>> begin Extracted data

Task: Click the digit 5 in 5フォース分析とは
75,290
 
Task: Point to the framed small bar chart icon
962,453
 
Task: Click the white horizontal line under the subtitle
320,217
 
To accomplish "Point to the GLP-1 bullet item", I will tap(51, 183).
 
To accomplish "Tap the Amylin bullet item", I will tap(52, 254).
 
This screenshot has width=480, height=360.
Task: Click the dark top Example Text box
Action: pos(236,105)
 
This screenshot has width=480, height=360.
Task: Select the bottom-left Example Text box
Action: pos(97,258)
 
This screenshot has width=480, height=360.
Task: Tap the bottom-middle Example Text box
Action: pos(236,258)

>> end Extracted data
>> begin Extracted data

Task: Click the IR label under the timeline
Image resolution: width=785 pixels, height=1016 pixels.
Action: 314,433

>> end Extracted data

◆ Aim of the exercise
Lay out the record lines from the one containing "Task: Click the digit 5 in 5フォース分析とは" through the one containing "Action: pos(236,258)" as a JSON list of strings, one string per line, leaving out blank lines.

◆ Full output
[
  "Task: Click the digit 5 in 5フォース分析とは",
  "75,290",
  "Task: Point to the framed small bar chart icon",
  "962,453",
  "Task: Click the white horizontal line under the subtitle",
  "320,217",
  "To accomplish \"Point to the GLP-1 bullet item\", I will tap(51, 183).",
  "To accomplish \"Tap the Amylin bullet item\", I will tap(52, 254).",
  "This screenshot has width=480, height=360.",
  "Task: Click the dark top Example Text box",
  "Action: pos(236,105)",
  "This screenshot has width=480, height=360.",
  "Task: Select the bottom-left Example Text box",
  "Action: pos(97,258)",
  "This screenshot has width=480, height=360.",
  "Task: Tap the bottom-middle Example Text box",
  "Action: pos(236,258)"
]